Inventario secreto de La Habana

...Quizá sea ya el momento de contar la historia de la ceiba maldita y del jardinero del Capitolio. Aunque nunca hasta ahora lo había hecho, debo reconocer que la he tenido siempre presente, como esas profecías que se callan por temor a que se cumplan. Tiene que ver con los paseos semanales en los que acompañaba a mi madre y a mis tías por la calle Monte. El paseo comenzaba en Belascoaín, en la famosa esquina de Cuatro Caminos. En aquel tiempo, cuarenta o cuarenta y tantos años atrás, Monte me daba la impresión de una calle cosmopolita, limpia y divertida. Los escaparates de las tiendas, pensaba yo, nada tenían que envidiar a los escaparates de las grandes ciudades. Y recuerdo, especialmente y con mucho gusto, el instante en que llegábamos al sombreado portalón de columnas del palacio Aldama, frente al cual se abría con esplendor del Parque de la Fraternidad.

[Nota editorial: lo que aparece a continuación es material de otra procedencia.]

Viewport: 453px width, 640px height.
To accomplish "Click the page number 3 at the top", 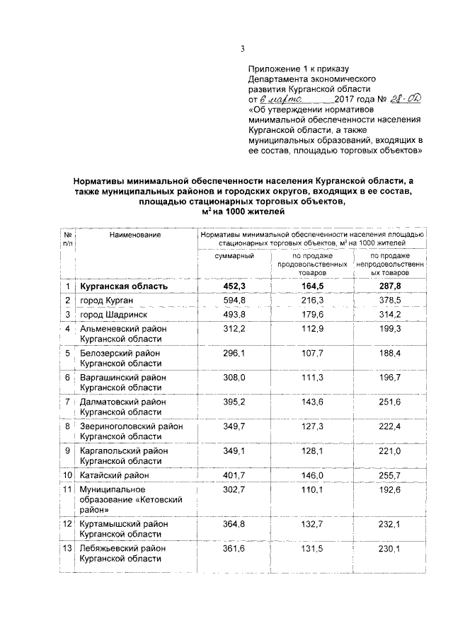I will point(242,48).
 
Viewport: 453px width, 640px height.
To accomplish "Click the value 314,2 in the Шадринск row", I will point(389,315).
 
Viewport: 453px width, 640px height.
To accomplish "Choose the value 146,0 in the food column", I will point(311,474).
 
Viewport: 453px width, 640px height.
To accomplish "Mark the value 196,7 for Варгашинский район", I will point(389,378).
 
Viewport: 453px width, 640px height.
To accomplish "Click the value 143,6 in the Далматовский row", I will point(311,402).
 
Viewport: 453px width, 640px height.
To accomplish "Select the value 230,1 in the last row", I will point(389,548).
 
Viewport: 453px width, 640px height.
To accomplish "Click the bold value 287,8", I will point(389,286).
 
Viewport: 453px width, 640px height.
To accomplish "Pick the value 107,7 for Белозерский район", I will point(311,353).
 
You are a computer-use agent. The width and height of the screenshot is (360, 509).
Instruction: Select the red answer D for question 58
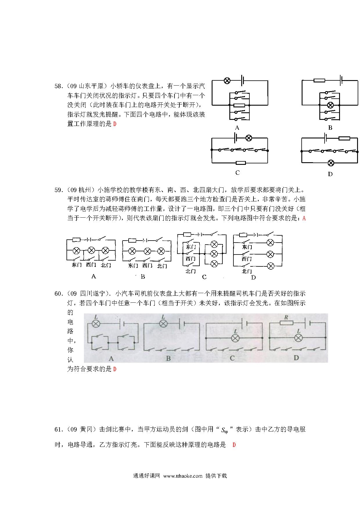[x=115, y=124]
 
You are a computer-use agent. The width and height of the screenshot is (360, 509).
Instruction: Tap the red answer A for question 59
[x=304, y=218]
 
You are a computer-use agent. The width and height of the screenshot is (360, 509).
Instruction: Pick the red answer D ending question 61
[x=234, y=445]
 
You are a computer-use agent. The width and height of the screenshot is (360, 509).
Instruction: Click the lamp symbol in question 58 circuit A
[x=227, y=80]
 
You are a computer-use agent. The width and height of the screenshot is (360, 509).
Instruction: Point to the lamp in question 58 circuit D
[x=330, y=163]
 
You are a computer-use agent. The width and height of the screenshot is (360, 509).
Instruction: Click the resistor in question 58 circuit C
[x=241, y=163]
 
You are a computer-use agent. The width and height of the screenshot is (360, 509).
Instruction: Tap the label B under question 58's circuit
[x=330, y=128]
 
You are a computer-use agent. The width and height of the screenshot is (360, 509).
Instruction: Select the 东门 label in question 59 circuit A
[x=77, y=265]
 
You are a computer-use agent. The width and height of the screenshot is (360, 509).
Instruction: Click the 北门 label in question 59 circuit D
[x=247, y=271]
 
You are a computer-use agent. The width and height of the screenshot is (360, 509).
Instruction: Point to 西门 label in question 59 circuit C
[x=190, y=259]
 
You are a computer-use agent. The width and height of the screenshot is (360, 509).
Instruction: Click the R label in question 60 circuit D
[x=286, y=317]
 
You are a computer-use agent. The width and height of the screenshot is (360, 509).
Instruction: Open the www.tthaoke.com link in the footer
[x=183, y=476]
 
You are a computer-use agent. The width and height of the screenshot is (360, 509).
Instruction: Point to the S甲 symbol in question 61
[x=224, y=430]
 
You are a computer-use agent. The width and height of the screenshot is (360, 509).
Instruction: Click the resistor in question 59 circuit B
[x=132, y=240]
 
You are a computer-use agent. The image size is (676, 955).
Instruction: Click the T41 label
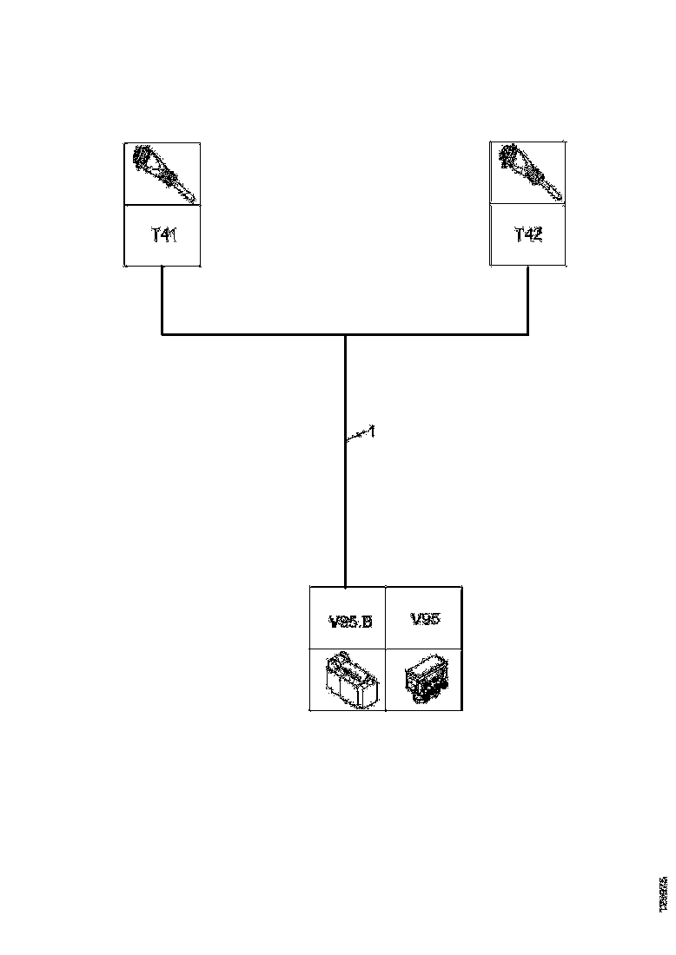163,234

Se sabe que las tiranías latinoamericanas (o de cualquier lugar) no suelen ser originales. Entre otras cosas repugnantes, sabemos que parten del presupuesto de su inmortalidad. Los caciques cuentan con que su nombre será bendecido a lo largo de los siglos. Es lógico que en medio de tanto delirio y voluntad malsana de poder, y rodeados de tanta pobreza, posean la enfermedad del mármol y de la estatuaria, como si asociarse a la dureza del bronce, del Pentelikon o el alabastro les asegurara un relámpago de eternidad.

Entre los caudillos que hemos padecido en Cuba (tierra pródiga), hubo uno en la segunda década del siglo XX que, por no variar, también se dedicó a construir fuentes, estatuas, caminos, edificios y flamantes monumentos: numerosas obras públicas llamadas a mantenerlo vivo en la memoria colectiva. Gerardo Machado dejó la Carretera Central, la escalinata de la Universidad (incluida la estatua del Alma Máter —al modo de la Columbia University), el hotel Nacional, el Capitolio Nacional… Junto a este último, grandioso, prepotente, inútil, con una ironía involuntaria, y, como homenaje a todas las naciones de América, ordenó erigir, en los terrenos del antiguo Campo de Marte, entre las calles Monte, Dragones, Prado e Industria, el famoso Parque de la Fraternidad Americana, con motivo del Congreso Panamericano celebrado en La Habana en 1928.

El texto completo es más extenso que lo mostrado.